Batson will reportedly now await another opportunity to launch his aspiring political career.

Perhaps the most intriguing prospective candidate in this race-that-wasn’t? An Upstate stay-at-home mom who has never previously sought elected office. On January 16, 2020 – two weeks before Cox’s nomination imploded – Brandi Holcombe of Simpsonville, S.C. paid a head-turning visit to the capital city of Columbia to do her due diligence as she contemplated a bid for this seat.

Holcombe has an interesting and compelling story. A successful sales executive who has worked in Atlanta, Georgia as well as the Palmetto Upstate, she decided to give up her promising business career four years ago when one of her daughters was born deaf to focus exclusively on her upbringing.

(Click to view)

(Via: Facebook)

While Holcombe (above) and her husband were able to afford hearing tests and other treatments for their young daughter, they soon realized while interacting with other parents that many deaf children were not so fortunate. Accordingly, Holcombe has made it her mission to expand coverage for these tests and treatments … which is how she first became exposed to/ interested in the political process.

To say Holcombe made a positive impression on her maiden visit to the corridors of power in Columbia, S.C. would be an understatement. Lawmakers, lobbyists and staffers who met with her reached out to us offering overwhelmingly positive reviews – particularly regarding her command of the issues, her engaging personal narrative and her early success in courting prospective donors for her candidacy.
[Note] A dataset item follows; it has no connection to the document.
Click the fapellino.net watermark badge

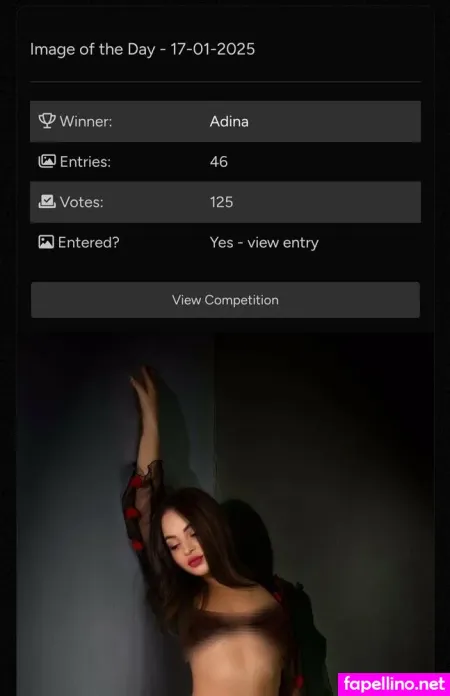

“(She has a) very bright future,” one insider told us, referring to Holcombe as “an incredibly attractive candidate in every sense of the word: Intelligent, poised, relatable.”

While Holcombe would have entered the race as an underdog, her potential to resonate with voters – particularly female voters – makes her just the sort of candidate Republicans are courting in the Upstate (and beyond).

We look forward to seeing what she does in the years to come …

This news outlet is obviously disappointed we won’t be covering a special election in Greenville, S.C. this spring – as the race that recently concluded there was the proverbial page-turner. But it is always interesting to get a peek at races to come … as well as the candidates whose names will be on the tips of our tongues in those elections.